Taken on their own though, each of these stories is an enjoyable enough way to kill an hour or so. Together the sameness becomes a little tiresome. The are exceptions to this, among them the title essay, The Simple Art of Murder, in which Chandler takes the refined crime stories of his day (think Hercule Poirot) to task for their lack of realism. Crime fiction has of course changed much since then -- in many ways, because of the influence of his own work and similar gritty writers -- so his criticism no longer holds the same sting.
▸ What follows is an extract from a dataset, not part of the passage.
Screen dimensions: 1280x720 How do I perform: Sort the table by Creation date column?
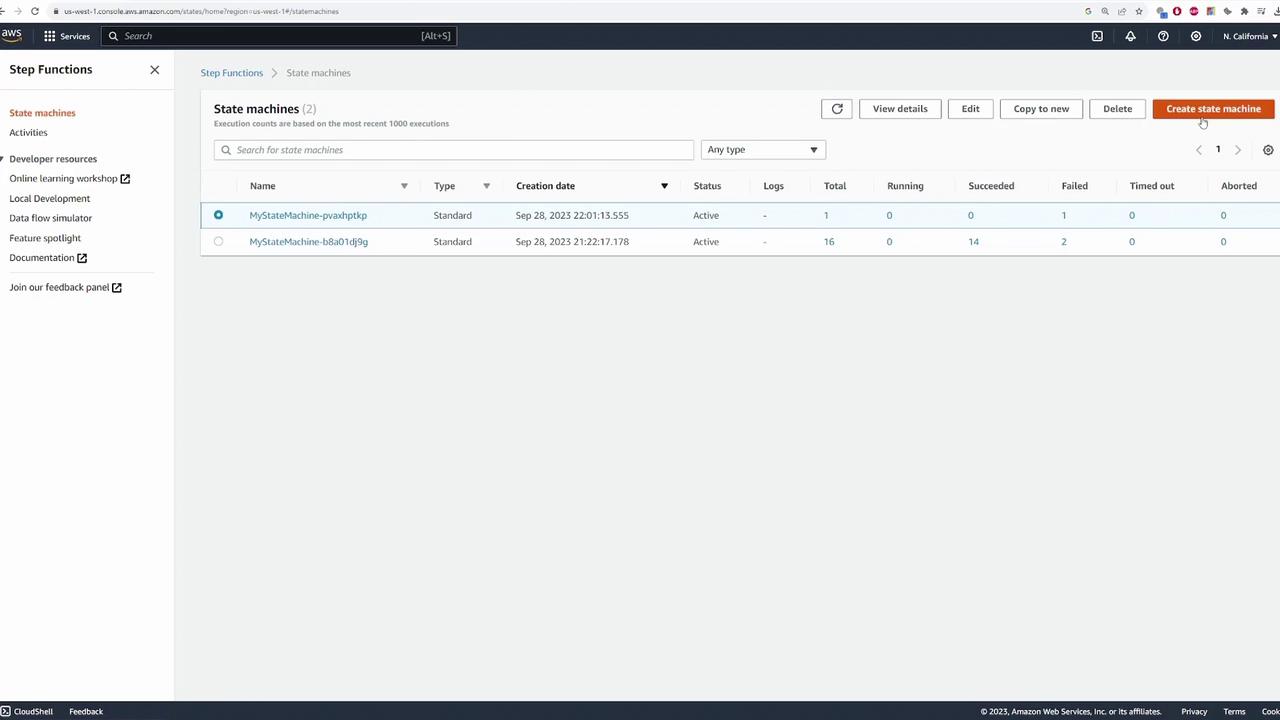click(x=546, y=186)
It's mostly a period piece, without the humor that makes, say, Mark Twain's critique of the James Fenimore Cooper still worth reading.

Also separating itself from the pack is "Pearls Are a Nuisance," a humorous caper very unlike the rest of Chandler's work here. It's still a crime story of course but rather than the usual hard-boiled protagonist, it features a comical upper class fop, in the P. G. Wodehouse/Bertie Wooster mold. It's a fun diversion, made all the more so by its incongruity to the stories around it. A nice, well, 'pearl' among otherwise pretty average pulp.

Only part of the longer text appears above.